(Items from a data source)
-- Opening Marker --
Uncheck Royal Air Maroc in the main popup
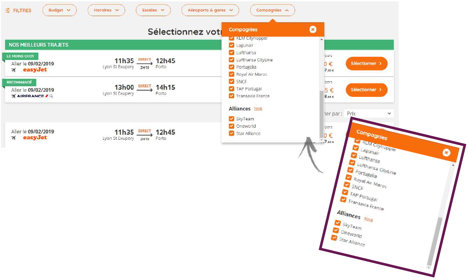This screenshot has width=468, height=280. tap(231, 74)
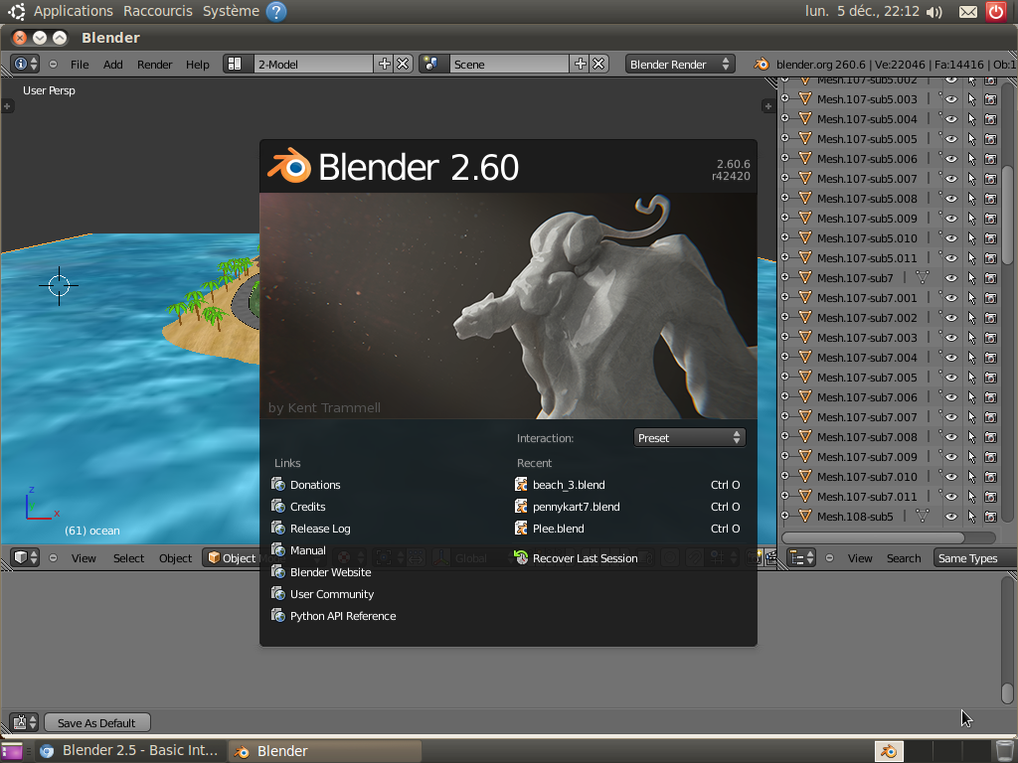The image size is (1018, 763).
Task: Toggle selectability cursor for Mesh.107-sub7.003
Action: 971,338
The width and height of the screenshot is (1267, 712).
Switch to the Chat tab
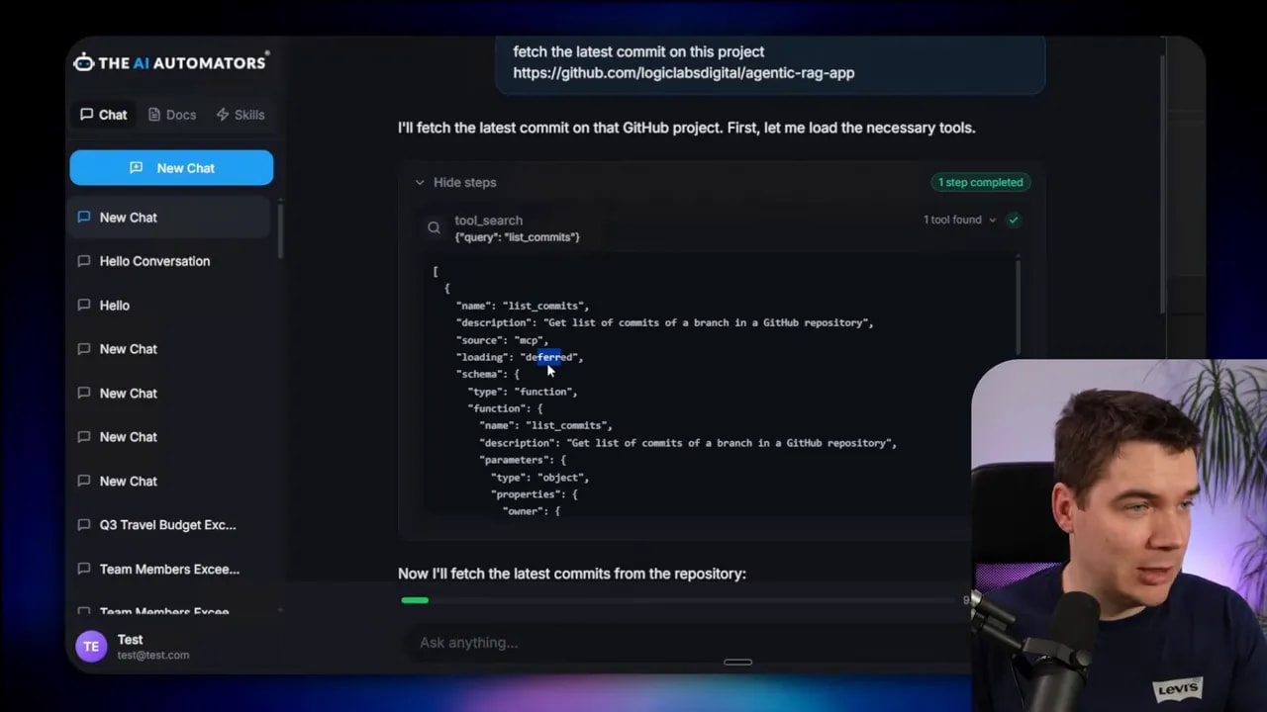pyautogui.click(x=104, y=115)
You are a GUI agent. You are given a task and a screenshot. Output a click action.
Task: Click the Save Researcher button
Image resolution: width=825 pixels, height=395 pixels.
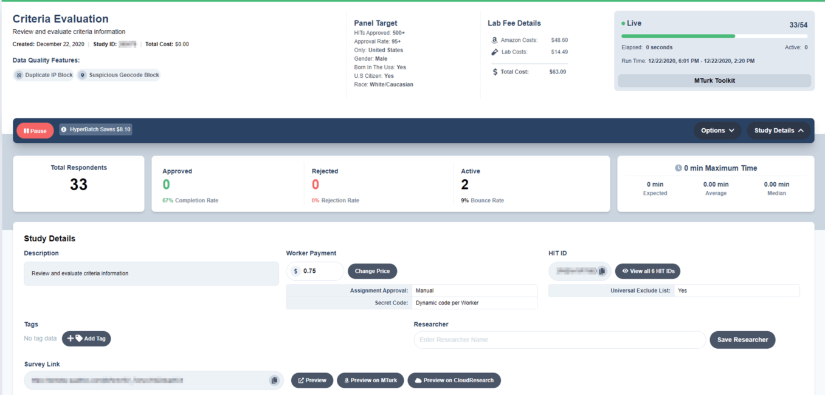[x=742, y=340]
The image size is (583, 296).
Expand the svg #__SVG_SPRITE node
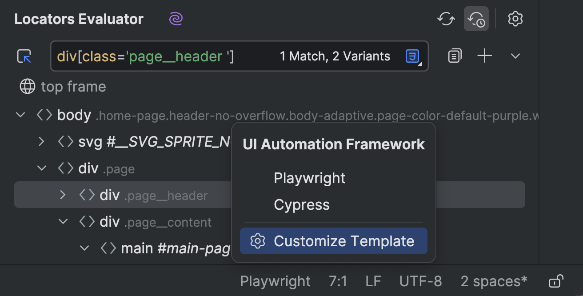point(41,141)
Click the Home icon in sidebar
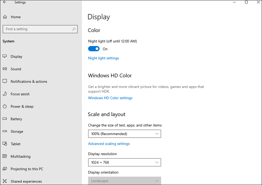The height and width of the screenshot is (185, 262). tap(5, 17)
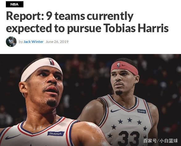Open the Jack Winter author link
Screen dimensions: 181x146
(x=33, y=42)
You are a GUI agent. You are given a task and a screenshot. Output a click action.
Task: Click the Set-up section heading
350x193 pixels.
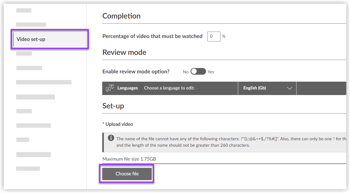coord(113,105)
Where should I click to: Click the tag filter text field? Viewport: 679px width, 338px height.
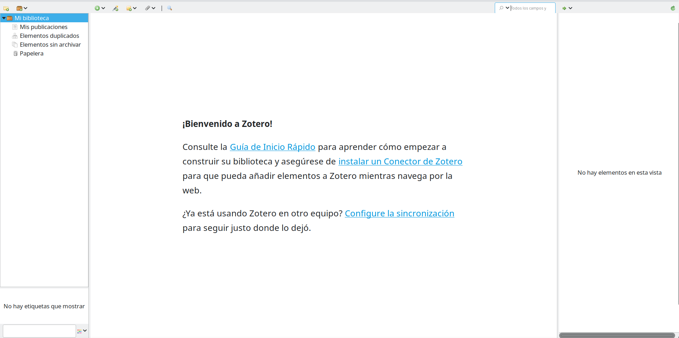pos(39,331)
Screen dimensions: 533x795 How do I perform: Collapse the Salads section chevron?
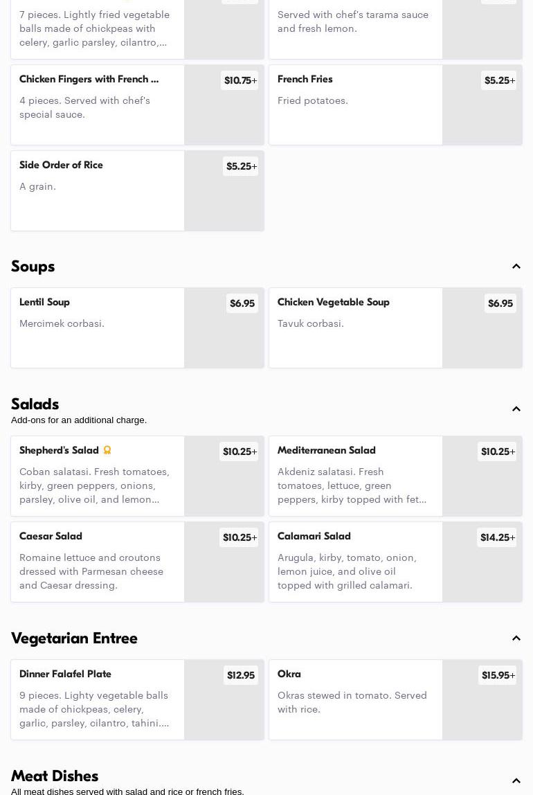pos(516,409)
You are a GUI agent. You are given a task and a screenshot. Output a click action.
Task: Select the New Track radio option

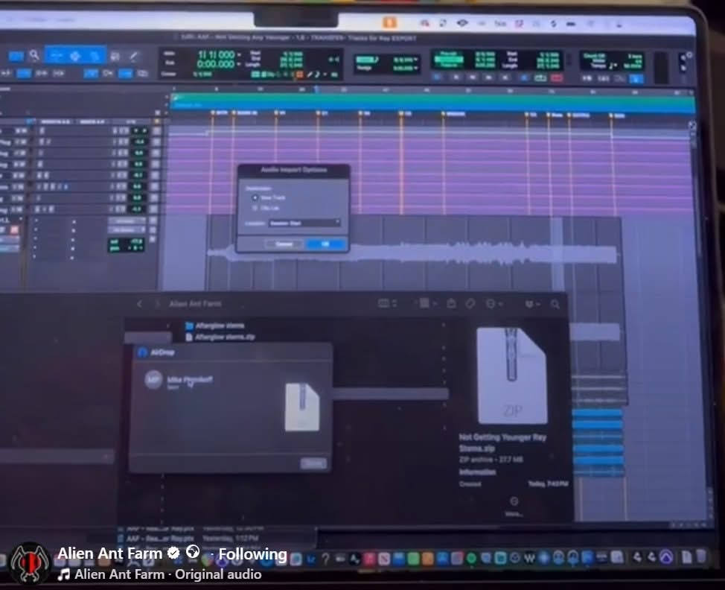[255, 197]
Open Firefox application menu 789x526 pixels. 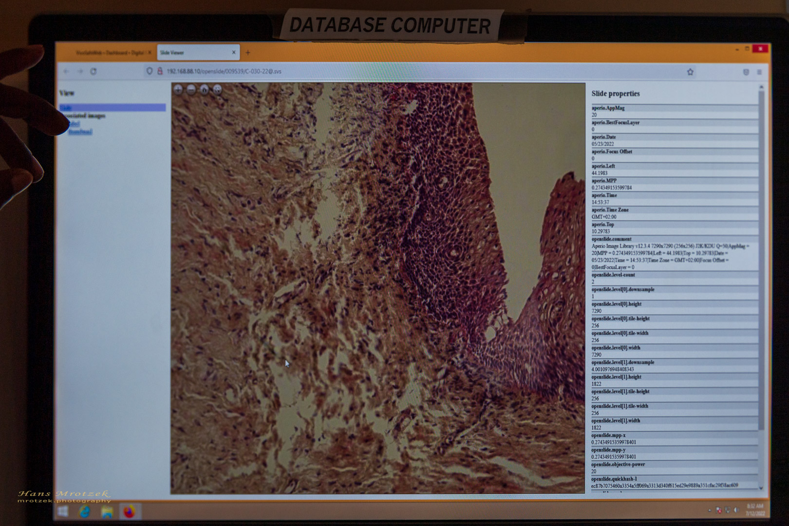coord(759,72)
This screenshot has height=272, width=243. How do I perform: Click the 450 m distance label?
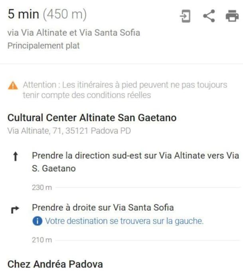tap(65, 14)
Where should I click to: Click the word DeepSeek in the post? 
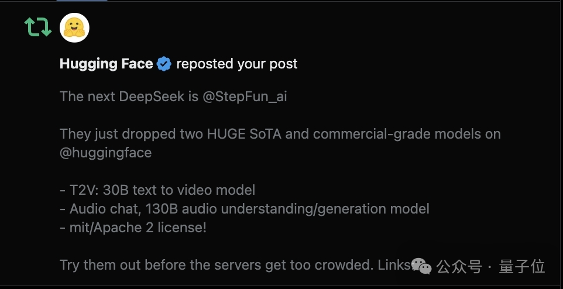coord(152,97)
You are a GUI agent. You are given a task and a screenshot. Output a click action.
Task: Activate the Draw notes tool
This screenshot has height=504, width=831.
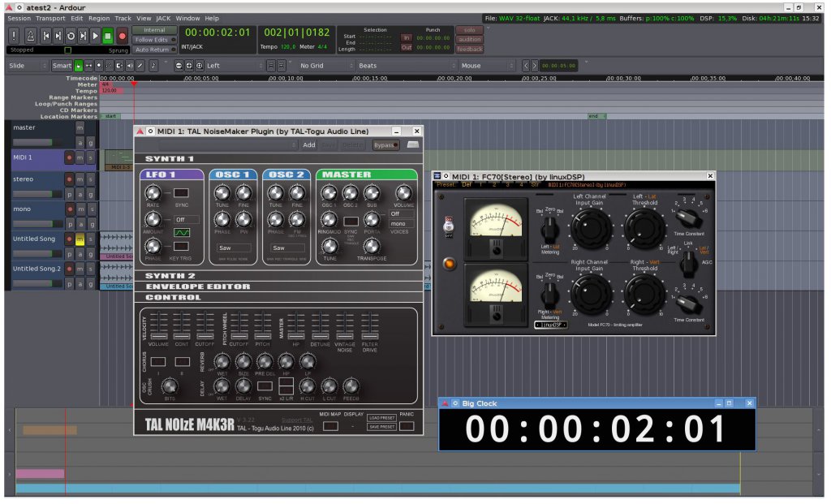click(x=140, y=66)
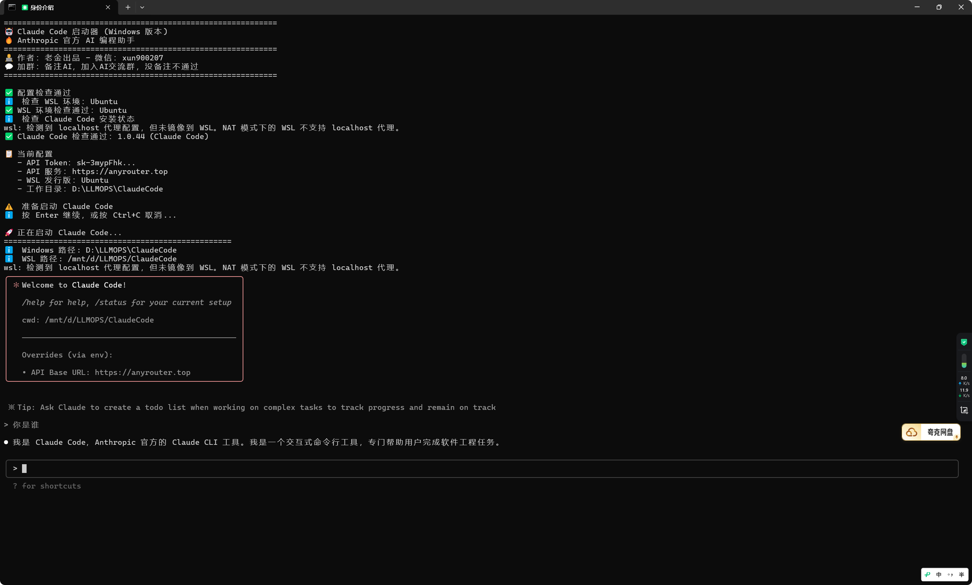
-- Closing Marker --
Leaving out the pictures, print each line of the records above from the first up to and including the one that contains "Task: Click the Save Researcher button", exactly as written.

▸ **The answer**
Uncheck Royal Air Maroc in the main popup
This screenshot has width=468, height=280. tap(231, 74)
The image size is (1018, 763).
Task: Toggle selectability cursor for Mesh.107-sub7.003
Action: 971,338
The width and height of the screenshot is (1267, 712).
Switch to the Chat tab
pyautogui.click(x=104, y=115)
You are a GUI agent. You are given a task and a screenshot. Output a click action.
Task: Click the Save Researcher button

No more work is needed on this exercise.